Success in this ideation contest is dependent upon a clear vision of the components, platform, and novel approaches that fulfill the functions of real-time information extraction, live dynamic information fusion and representation, and evolving emergency event analysis.

Figure 1. A rendering of the flow of streaming data through a conceptual ASAPS system. Contest 1 focuses ONLY on the extraction and core analysis components of the system.
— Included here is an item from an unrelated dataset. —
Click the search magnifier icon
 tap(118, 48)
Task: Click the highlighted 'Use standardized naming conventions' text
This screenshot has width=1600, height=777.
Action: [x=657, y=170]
Later contests will expand the focus to include the end user interfaces to the analytic information.

ASAPS system rendering

This figure is a simplified depiction of the flow of information through an analytic process and not prescriptive of the approaches that might be developed to address the challenge.

To provide some additional clarity on the context and make-up of the data, see tables for examples of public safety data types and emergency events.

Additional information on the Challenge can be found on www.herox.com/ASAPS1. Questions on the Challenge can be directed to the challenge forum: www.herox.com/ASAPS1/forum.

Prizes

A total prize purse of up to $150,000 will be awarded to the winners, as follows:

Topic 1: Information extraction across ASAPS streams and data sources across 1 or more data categories: $30,000

Topic 2: Information fusion across extracted data and generation of live/dynamic information representation, across 3 or more data categories: $30,000

Topic 3: Automated emergency event analysis across 3 or more data stream categories, and preferably across all data categories: $30,000

Topic 4: Extraction-to-analysis systems approach across all data categories: 2 X $30,000

Rules

Please view the original Official Rules document as well as the rules modification(s) posted July 30, 2020 and September 21, 2020 for detailed rules on all aspects of this challenge.

Rules regarding submissions, as well as additional terms and conditions, begin on Page 6 of the document.

Judging Criteria

Judging Panel

Submissions will initially be screened for completeness and compliance with the objectives and Official Rules of this challenge. A submission that fails to meet the compliance requirements listed below will be disqualified and will be ineligible to compete in this challenge. Submissions that pass the initial compliance review will be evaluated by a panel of subject matter experts and scored by a panel of judges. An evaluation of a submission by the Judging panel does not constitute NIST's final determination of the contestant or submission eligibility.

Judging Criteria

To pass initial screening, submissions must:

  • Discuss the current technology landscape
  • Identify the technology gaps
  • Describe the proposed approach to bridging the identified gaps
  • Present the expertise and experience represented by the team and discuss how it aligns with the proposed approach
  • Be written in English

Submissions will be evaluated based on the criteria in this table. Scores will not be provided to the contestants. In the case of a tie, the Judging panel will decide on the winners.

In addition to the criteria listed in the table, submissions will also be evaluated to ensure they meet the requirements for the number of data categories (see Table 1 for data stream categories) required for each topic area. The requirements are as follows:

  • Topic 1: Information Extraction across ASAPS streams and data sources Submitted ideas must address information extraction across one or more data stream categories.
  • Topic 2: Information fusion across extracted data and generation of live/dynamic information representation Submitted ideas must address information fusion and information representation from 3 or more data stream categories.
  • Topic 3: Automated emergency event analysis Submitted ideas must address emergency event analysis across 3 or more data stream categories. Preference will be given to ideas that span all data stream categories.
  • Topic 4: Extraction-to-analysis systems approach Submitted ideas must address an extraction-to-analysis systems approach that uses all data stream categories.

How To Enter

Visit www.herox.com/ASAPS1:

  • Register as a contestant on HeroX.com and complete your submission using the online portal by the Submission Deadline.
  • Each individual, team, or organization is allowed only one entry.
  • There are four topics addressed in this contest and you may respond to one or more of these topics within your submission form.